Batching Math: The Formula I Use for Every Cocktail Menu

Batching is one of the best tools you have for speed and consistency during service. It's also one of the easiest to mess up if you don't account for what happens to the drink between the batch and the glass.

The part people skip is dilution. When you shake or stir a cocktail individually, it picks up roughly 20 to 25% water from the ice. That dilution is part of the drink. It softens the alcohol, opens up the flavors, and brings the cocktail to the temperature where it's meant to be consumed. When you batch and chill in advance, you have to account for that dilution intentionally, or you're serving a version of the cocktail that's too strong and too hot.

The Batching Formula

The 23.5% water rule. For a stirred cocktail batched without ice, add 23.5% of the total volume as water, then chill the batch. For a shaken cocktail, the same principle applies but texture from ice shards matters, so you'll need to account for that differently (see below).
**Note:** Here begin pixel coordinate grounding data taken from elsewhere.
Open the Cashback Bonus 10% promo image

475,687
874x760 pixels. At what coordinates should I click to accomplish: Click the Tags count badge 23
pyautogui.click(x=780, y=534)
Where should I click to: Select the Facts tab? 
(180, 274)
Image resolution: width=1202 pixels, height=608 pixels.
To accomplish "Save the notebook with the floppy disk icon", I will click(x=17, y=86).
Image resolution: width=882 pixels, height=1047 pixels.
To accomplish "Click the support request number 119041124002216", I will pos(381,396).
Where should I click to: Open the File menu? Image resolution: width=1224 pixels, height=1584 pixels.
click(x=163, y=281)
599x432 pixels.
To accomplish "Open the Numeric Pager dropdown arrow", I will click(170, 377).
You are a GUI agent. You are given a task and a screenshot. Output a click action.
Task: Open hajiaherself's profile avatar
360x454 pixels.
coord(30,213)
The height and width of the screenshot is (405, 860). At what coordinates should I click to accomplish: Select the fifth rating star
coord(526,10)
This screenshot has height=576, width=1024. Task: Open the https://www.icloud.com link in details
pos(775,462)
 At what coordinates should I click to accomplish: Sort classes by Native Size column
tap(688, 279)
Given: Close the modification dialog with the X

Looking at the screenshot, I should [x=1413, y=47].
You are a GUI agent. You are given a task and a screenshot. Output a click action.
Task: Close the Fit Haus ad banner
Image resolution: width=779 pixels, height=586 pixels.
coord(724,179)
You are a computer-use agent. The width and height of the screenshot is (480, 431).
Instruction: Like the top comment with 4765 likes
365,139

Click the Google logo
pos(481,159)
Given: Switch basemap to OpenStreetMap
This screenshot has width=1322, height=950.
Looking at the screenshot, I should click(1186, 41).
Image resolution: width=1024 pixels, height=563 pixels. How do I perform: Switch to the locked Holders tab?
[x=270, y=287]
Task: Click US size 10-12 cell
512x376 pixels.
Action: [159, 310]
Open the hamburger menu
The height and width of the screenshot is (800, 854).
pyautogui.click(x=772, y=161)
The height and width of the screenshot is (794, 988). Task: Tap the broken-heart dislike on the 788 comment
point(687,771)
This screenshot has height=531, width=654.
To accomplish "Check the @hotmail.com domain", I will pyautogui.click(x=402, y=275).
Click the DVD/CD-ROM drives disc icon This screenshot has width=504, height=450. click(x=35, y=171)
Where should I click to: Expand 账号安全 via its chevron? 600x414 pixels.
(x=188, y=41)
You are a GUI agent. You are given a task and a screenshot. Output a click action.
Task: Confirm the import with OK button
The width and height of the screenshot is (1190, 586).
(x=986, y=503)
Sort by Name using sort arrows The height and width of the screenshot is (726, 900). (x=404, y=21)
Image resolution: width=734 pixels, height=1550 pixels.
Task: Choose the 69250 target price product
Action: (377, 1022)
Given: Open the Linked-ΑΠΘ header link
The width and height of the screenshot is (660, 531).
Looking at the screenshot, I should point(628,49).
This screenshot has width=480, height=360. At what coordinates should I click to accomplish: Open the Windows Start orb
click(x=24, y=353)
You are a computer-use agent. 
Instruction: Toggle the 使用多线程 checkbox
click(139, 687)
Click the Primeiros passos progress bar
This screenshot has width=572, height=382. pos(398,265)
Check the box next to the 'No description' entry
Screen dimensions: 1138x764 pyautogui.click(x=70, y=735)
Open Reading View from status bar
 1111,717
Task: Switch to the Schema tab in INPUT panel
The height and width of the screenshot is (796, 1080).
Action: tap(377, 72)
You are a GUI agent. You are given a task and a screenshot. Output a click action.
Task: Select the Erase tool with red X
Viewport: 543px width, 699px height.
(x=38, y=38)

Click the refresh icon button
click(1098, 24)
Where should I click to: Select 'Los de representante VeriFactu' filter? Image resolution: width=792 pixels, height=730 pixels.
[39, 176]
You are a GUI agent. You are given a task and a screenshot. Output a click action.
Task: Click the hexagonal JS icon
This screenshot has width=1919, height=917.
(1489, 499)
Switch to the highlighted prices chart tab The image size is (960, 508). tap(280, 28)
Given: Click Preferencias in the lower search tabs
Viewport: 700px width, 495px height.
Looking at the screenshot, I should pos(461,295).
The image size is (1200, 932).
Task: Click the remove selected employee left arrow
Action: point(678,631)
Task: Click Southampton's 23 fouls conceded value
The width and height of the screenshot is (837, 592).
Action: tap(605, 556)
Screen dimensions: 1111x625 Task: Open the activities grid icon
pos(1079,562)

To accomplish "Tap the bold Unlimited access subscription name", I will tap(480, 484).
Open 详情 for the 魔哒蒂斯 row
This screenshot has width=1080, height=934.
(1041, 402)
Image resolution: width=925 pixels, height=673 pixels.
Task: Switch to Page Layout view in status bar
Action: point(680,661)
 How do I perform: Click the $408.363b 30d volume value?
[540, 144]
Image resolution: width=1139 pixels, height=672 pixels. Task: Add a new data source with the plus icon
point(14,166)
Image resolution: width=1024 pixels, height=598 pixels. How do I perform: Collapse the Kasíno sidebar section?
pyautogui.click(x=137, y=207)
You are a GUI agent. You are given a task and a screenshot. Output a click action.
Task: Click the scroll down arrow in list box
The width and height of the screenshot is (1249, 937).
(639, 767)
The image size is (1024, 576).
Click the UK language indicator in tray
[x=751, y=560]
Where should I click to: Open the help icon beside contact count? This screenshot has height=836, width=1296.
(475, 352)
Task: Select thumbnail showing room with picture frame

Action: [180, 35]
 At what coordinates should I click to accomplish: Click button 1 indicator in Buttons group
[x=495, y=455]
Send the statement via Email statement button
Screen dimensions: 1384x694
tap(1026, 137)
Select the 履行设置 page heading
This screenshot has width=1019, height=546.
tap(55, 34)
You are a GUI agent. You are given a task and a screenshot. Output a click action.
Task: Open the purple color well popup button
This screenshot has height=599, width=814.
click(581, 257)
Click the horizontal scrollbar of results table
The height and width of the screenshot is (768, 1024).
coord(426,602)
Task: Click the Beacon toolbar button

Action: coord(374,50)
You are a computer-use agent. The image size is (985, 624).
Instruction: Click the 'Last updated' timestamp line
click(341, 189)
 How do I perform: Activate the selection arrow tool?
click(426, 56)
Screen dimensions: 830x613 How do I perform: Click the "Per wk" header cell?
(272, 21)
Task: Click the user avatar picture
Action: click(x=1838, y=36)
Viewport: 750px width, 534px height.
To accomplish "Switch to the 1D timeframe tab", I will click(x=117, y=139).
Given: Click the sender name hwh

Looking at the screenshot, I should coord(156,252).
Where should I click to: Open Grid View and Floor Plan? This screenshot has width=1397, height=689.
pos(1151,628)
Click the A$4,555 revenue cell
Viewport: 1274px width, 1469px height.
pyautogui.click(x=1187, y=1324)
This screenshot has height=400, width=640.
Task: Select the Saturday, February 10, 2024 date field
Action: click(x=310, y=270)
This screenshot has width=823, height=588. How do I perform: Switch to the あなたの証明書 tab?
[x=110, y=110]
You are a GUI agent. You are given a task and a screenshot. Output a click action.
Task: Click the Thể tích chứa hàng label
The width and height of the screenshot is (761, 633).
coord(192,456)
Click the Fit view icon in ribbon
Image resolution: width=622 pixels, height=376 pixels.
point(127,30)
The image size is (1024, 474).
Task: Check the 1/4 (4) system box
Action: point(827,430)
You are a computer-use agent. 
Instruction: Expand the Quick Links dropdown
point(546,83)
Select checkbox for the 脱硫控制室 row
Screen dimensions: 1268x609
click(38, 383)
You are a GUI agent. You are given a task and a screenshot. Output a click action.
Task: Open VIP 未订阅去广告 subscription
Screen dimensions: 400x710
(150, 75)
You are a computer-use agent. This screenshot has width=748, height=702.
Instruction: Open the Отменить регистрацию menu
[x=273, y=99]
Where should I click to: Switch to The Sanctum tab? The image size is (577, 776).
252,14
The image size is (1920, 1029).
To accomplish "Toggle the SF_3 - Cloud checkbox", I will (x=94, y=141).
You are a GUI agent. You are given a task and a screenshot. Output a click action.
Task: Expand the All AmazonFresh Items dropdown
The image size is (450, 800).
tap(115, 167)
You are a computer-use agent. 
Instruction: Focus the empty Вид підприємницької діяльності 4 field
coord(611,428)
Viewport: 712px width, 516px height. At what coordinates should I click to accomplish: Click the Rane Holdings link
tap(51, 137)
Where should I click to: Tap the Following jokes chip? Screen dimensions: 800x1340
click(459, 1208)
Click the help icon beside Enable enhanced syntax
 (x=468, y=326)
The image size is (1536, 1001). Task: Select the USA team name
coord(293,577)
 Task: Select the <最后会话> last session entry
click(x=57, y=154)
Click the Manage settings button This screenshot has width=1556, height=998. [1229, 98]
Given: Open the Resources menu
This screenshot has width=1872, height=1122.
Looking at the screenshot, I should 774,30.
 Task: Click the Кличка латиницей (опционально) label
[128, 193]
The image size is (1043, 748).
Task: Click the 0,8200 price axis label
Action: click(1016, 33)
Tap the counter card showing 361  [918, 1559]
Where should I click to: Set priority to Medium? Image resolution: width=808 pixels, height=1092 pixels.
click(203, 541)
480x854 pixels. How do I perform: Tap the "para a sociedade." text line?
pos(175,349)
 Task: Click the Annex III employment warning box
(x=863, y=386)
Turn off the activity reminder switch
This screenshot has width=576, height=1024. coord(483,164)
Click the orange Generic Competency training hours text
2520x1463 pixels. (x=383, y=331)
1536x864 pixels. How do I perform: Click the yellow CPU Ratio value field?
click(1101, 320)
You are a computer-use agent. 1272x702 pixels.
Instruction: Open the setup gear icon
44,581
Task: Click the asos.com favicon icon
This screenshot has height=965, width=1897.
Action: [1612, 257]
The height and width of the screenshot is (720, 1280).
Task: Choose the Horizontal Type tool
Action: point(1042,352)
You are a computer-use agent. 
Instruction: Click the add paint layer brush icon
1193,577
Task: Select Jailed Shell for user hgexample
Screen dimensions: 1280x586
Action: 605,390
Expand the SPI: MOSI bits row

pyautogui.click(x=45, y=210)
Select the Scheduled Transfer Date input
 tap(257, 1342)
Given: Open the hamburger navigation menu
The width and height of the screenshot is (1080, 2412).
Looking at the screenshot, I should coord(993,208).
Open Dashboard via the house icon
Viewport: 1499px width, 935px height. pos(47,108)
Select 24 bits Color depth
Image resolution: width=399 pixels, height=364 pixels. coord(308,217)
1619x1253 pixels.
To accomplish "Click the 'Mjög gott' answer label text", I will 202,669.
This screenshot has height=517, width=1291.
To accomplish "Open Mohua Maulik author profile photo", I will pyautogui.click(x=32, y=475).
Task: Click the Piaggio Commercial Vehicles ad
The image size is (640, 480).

Example: If your total batch volume before water is 1,000 mL, add 235 mL of water. Stir to combine, chill overnight or for a minimum of 2 hours before service.

What you batch vs. what you don't.

  • Batch: spirits, liqueurs, syrups, bitters, water (dilution).
  • Do not batch: fresh citrus. Citrus oxidizes and loses brightness within 4 hours. Juice to order or in small batches if the volume requires it, and use within that window.
  • Do not batch: carbonation. If the cocktail is sparkling, the carbonation goes in at service.

Batch sizes that match your pace. Don't make a 5-liter batch if you typically sell 30 of that cocktail per service. Make what you'll use. Overnight batches left in refrigeration hold well for 3 to 5 days for spirit-forward drinks. Citrus-forward drinks with juice should be used same-day.

Labeling

Every batch needs: cocktail name, date batched, who batched it, and a "use by" date. Not optional. A new bartender finding an unlabeled bottle in the fridge before a shift will either not use it or use it wrong.

Label the format of the pour as well. If the batch is designed for a 2 oz pour in service, write that on the label. This prevents over-pouring that throws off your cost and your guest's experience.

Batching done correctly means faster service, more consistent cocktails, and less cognitive load on your bartenders during a rush. It doesn't work if the math is skipped.